:: GIVEN EXERCISE ::
Reproduce every one of the records below word for word, omitting the pictures.
* Begin *
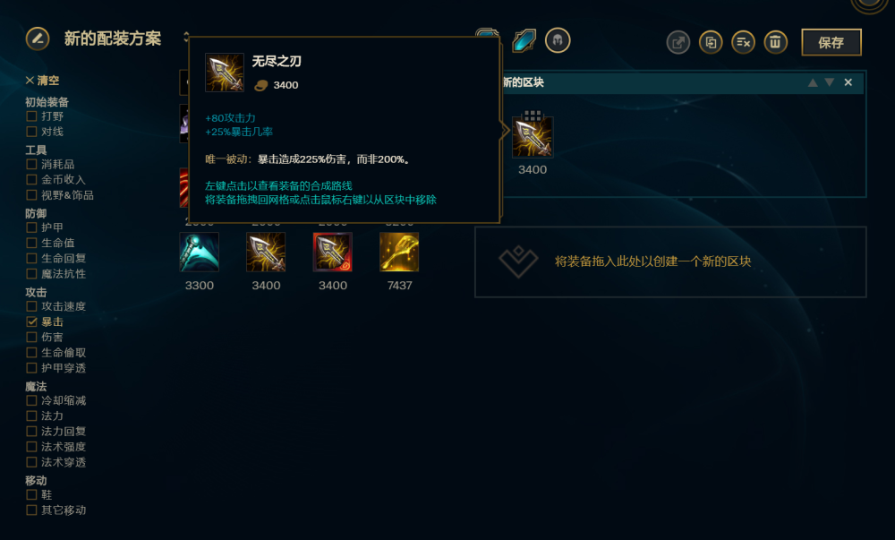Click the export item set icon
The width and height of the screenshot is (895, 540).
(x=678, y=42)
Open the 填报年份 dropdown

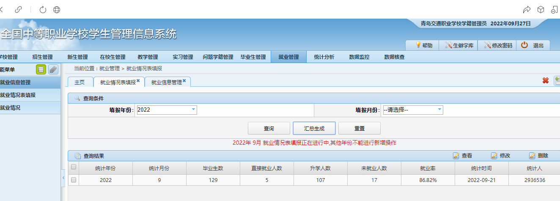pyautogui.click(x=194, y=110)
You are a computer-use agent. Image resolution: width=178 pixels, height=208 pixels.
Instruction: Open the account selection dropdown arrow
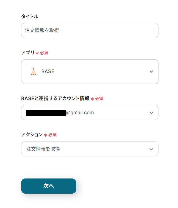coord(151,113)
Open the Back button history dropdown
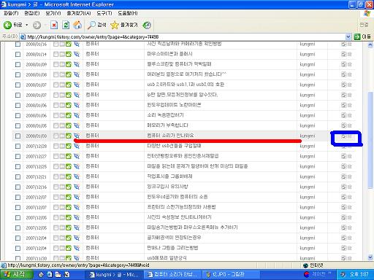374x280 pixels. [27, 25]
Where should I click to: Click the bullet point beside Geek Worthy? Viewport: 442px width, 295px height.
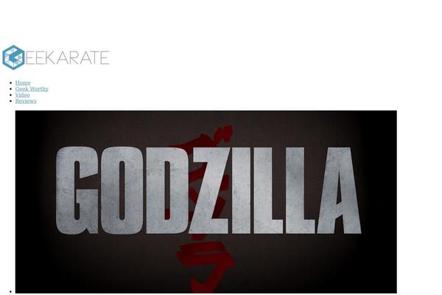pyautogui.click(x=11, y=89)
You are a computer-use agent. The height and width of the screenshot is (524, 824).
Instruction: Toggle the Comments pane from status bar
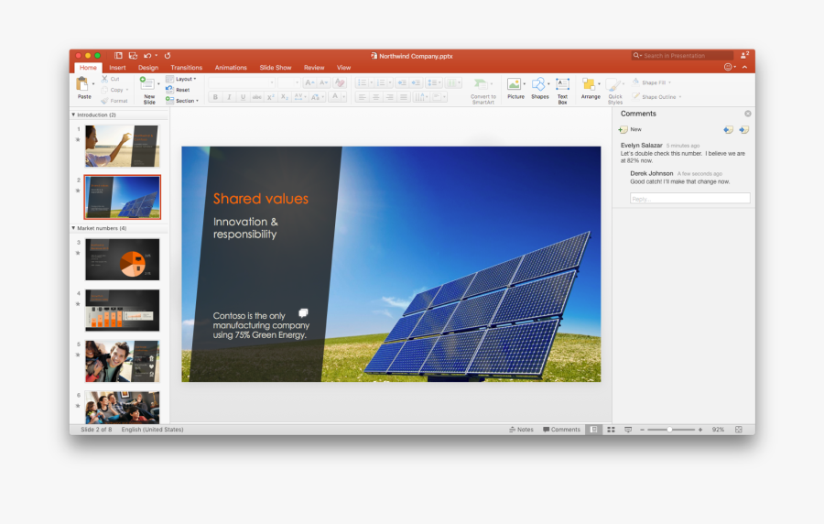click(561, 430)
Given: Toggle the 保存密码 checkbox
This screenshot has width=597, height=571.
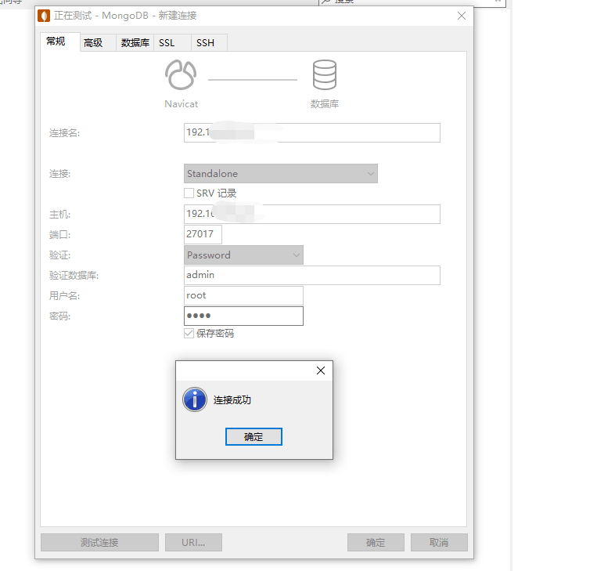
* End *
:: OUTPUT OF THE TASK ::
Click the export item set icon
The width and height of the screenshot is (895, 540).
(x=678, y=42)
Open the 填报年份 dropdown

pyautogui.click(x=194, y=110)
You are a computer-use agent. Image resolution: width=178 pixels, height=208 pixels.
Instruction: Open the account selection dropdown arrow
coord(151,113)
Open the Back button history dropdown
374x280 pixels. [27, 25]
Where should I click to: Click the bullet point beside Geek Worthy? Viewport: 442px width, 295px height.
pyautogui.click(x=11, y=89)
You are a computer-use agent. The height and width of the screenshot is (524, 824).
Instruction: Toggle the Comments pane from status bar
click(561, 430)
Given: Toggle the 保存密码 checkbox
This screenshot has width=597, height=571.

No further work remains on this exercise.